Scottish politics had always ping-ponged between England and France; and the first regent chosen to rule in Mary’s name was the Earl of Arran, who shifted Scotland back into the English camp. Whether or not he really understood the despotic nature of Henry is unknown, but he certainly misjudged the situation. The English king, perhaps now deranged by the syphilis that would finally kill him, undertook a mission to secure Mary’s future marriage to his son Edward. It was all too late by the time Arran realised the maniac he was dealing with, and his rejection of the advance led to an invasion, known somewhat euphemistically as the ‘Rough Wooing’, when the Tudor king’s army laid waste the south of Scotland. Arran’s position became untenable; and the situation dire. Marie de Guise wasted no time in getting her daughter out of the clutches of the English king and safely over the sea to France.
Arran clung on, but his regency was terminal and in 1554 Mary of Guise herself was appointed in his place – having secured already the help of the French in defending Scotland from the English. With Henry finally dead, she had better relations with the boy king Edward VI, and then following his death with Bloody Mary Tudor. In early 1558 Mary Queen of Scots was married to the Dauphin of France, and a union between the two countries seemed inevitable. Although, the accession of Protestant Elizabeth in England a few months later was an issue, and stored up trouble for later.
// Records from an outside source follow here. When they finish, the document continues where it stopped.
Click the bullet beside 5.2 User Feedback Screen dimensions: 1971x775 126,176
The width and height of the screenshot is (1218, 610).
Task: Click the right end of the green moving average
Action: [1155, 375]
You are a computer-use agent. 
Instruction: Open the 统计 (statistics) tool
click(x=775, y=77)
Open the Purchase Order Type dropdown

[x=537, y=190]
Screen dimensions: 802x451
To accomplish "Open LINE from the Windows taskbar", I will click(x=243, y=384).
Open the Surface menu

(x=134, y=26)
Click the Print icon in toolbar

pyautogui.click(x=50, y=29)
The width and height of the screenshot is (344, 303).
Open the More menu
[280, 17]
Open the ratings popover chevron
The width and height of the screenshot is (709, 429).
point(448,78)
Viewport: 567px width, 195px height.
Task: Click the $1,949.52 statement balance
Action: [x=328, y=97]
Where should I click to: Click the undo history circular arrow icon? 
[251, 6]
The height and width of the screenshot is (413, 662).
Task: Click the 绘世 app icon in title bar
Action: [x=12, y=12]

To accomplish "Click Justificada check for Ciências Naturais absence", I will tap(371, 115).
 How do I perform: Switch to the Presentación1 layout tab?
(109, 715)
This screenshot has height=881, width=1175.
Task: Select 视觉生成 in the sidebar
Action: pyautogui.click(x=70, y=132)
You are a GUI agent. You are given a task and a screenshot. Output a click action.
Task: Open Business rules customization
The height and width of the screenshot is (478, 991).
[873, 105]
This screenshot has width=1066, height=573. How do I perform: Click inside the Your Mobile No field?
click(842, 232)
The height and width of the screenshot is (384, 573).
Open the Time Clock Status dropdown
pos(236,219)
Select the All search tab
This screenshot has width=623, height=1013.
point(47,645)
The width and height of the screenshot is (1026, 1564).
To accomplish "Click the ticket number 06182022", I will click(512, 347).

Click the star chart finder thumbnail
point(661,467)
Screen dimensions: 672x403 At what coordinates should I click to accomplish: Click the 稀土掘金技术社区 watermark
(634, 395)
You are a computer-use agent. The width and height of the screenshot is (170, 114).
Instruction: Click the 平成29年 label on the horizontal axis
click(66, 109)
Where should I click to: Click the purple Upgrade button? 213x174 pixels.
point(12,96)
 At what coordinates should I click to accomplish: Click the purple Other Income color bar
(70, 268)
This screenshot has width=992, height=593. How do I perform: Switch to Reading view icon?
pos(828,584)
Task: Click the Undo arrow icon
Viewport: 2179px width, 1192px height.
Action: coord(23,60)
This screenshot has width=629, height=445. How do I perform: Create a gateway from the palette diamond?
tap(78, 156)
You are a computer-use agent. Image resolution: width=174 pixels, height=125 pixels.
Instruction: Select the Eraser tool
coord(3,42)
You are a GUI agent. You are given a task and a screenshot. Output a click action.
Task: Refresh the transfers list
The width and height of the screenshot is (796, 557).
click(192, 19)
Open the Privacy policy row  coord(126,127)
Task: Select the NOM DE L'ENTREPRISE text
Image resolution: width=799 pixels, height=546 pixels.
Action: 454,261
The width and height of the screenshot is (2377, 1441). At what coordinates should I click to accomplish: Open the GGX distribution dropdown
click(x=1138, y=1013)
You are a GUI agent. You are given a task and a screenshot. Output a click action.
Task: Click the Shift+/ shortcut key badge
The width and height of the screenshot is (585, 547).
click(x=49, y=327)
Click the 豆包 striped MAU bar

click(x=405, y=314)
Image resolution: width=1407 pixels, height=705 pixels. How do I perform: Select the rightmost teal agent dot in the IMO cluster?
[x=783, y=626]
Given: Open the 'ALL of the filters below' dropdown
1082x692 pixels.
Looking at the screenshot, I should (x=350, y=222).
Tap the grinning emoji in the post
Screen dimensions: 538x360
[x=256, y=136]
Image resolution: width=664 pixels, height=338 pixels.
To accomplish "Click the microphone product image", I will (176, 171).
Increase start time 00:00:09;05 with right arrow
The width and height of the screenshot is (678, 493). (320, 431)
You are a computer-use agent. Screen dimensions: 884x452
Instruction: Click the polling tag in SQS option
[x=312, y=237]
Anyone living at the start of 1560 would have believed that Scotland and France were destined for royal and political union – Mary’s husband was now king, and she the consort queen; Elizabeth was isolated, the only great champion of the protestant faith in Europe. The Protestant lords in Scotland, and their leader the firebrand John Knox were scheming behind Mary of Guise’s back, and she had to act the despot herself to maintain order – using increasing numbers of French troops in what looked like an army of occupation. But, 1560 would prove a momentous year in Scottish history.
In June of that year Mary of Guise fell ill and died, and it unleashed a torrent. The Treaty of Edinburgh followed, whereby all French and English troops left Scotland. However, the Protestant lords were in constant communication with Elizabeth and her armies remained on alert. This would become increasing important over that hot summer, when John Knox returned and in August Parliament passed the law outlawing Catholicism and proclaiming Scotland a Protestant nation; a full Reformation. The Scottish Protestants had placed their security in Elizabeth, and it paved the road to Union. At the end of the year the king of France died. Catholic Mary, Queen of Scots was heading home to a nation that did not know her, despised her religion, hated her mother’s intolerance and had placed their faith in a queen of England, whose throne she was now heir to. Dark clouds loomed large on the horizon.
Mary of Guise is often overlooked, living in the shadow of her more famous and tragic daughter; but not since St Margaret in the 11th century had one woman affected the course of Scottish history as she, nor left such an imprint as this intelligent and beguiling individual; finally beaten by untimely deaths and unique circumstance.













June 25, 2012 at 10:24 pm
Well done. I’d add “nice story” but it’s really a tragedy, innit?